What do you get when you take Lionel Messi, Luis Suarez and Neymar, all at the peak of their powers, and put them in a team with Xavi and Andres Iniesta?
All the trophies. Every single one of them.
Barcelona have had some brilliant teams over the years, with Johan Cruyff and Pep Guardiola putting together revolutionary sides that changed the course of football as we know it.
But it’s possible that, for all their greatness, neither Pep or Cruyff managed a Barça team as absurdly dominant and talented as the one Luis Enrique took to glory in 2014/15.
They stormed to La Liga, Copa Del Rey and the Champions League playing an X-rated brand of football that combined the possession-focused sensibilities of Guardiola with the gung ho, balls-to-the-wall extravagance of Cruyff. It’s no exaggeration to say we haven’t seen anything like it since, and probably won’t ever again.
But while they were phenomenal across the board, there was a drive and intensity to their Champions League performances that left the rest of Europe watching on in awe. At the forefront of that was the best trilogy since Lord of the Rings – Messi, Suarez and Neymar, or ‘MSN’.
Defending against them was a hopeless task. Trying to analyse it them is almost just as hopeless. They were just better than everyone else at football, it was as simple as that.

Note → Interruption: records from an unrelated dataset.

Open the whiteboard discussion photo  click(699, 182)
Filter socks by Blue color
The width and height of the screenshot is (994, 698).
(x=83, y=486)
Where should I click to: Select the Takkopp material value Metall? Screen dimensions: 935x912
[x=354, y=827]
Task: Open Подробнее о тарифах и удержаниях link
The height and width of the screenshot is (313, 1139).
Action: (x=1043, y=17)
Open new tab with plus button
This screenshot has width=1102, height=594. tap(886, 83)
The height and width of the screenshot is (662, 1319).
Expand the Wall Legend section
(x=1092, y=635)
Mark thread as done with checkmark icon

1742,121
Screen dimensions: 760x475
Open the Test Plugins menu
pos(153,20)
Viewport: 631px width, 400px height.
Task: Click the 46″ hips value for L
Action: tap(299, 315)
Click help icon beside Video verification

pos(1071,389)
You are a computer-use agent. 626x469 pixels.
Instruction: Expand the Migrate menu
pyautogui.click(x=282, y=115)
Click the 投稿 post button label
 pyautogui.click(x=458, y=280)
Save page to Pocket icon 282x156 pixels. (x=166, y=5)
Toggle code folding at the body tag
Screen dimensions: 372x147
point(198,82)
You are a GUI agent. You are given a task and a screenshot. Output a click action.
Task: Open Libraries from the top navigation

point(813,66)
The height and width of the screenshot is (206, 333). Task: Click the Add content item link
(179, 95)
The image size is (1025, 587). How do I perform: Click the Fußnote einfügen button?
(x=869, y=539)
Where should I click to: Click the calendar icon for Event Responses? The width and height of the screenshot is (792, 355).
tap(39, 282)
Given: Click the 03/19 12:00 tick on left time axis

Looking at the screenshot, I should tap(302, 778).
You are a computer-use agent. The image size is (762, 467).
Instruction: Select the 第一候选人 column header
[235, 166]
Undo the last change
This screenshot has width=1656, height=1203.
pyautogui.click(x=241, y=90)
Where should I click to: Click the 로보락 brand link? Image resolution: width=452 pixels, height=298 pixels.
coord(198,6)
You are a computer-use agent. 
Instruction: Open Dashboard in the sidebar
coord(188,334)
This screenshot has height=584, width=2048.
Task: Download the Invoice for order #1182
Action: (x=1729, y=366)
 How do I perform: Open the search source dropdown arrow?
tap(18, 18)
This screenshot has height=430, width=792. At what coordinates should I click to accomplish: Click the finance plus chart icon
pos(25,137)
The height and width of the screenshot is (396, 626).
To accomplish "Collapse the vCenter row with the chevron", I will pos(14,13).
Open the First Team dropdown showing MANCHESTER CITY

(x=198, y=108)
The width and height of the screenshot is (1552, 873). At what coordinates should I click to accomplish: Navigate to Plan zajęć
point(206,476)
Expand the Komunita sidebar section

Messi in his pomp was one thing, dancing past challenges for fun and scoring hat-tricks with his weaker foot just to keep it interesting. Throw in Suarez and Neymar – who were each Ballon d’Or worthy in their own right – and no-one could get within a yard of them.
It started out fairly slowly, Gerard Pique scoring the only goal in an unconvincing win over APOEL, but by the end of the competition, MSN had netted 27 of Barca’s 32 goals, and been crowned champions of Europe for their efforts.
Among the highlights was the dismantling of PSG in the quarter-finals, in which Neymar and Suarez took a helpless David Luiz to the cleaners over two legs.
The first leg was perhaps Suarez’s finest hour. He was essentially playing street football, shoving players aside and laying on nutmegs all over the shop. His second goal, taking the ball from Messi, knocking it through the legs of Luiz, and bending an effort into the top corner, was so simple but so aesthetically pleasing it should be hung in a gallery.
By the semi-finals, it was the turn of Guardiola’s Bayern to take one for the team. They held their own for the most part until Messi decided to do Messi things. He came up with a double, the second of which saw him snap Jerome Boateng’s ankles with an impossibly deft turn, before dinking the ball over Manuel Neuer as if it was nothing.
It was 0-0 after 77 minutes played of the first leg; it was 3-0 by full-time.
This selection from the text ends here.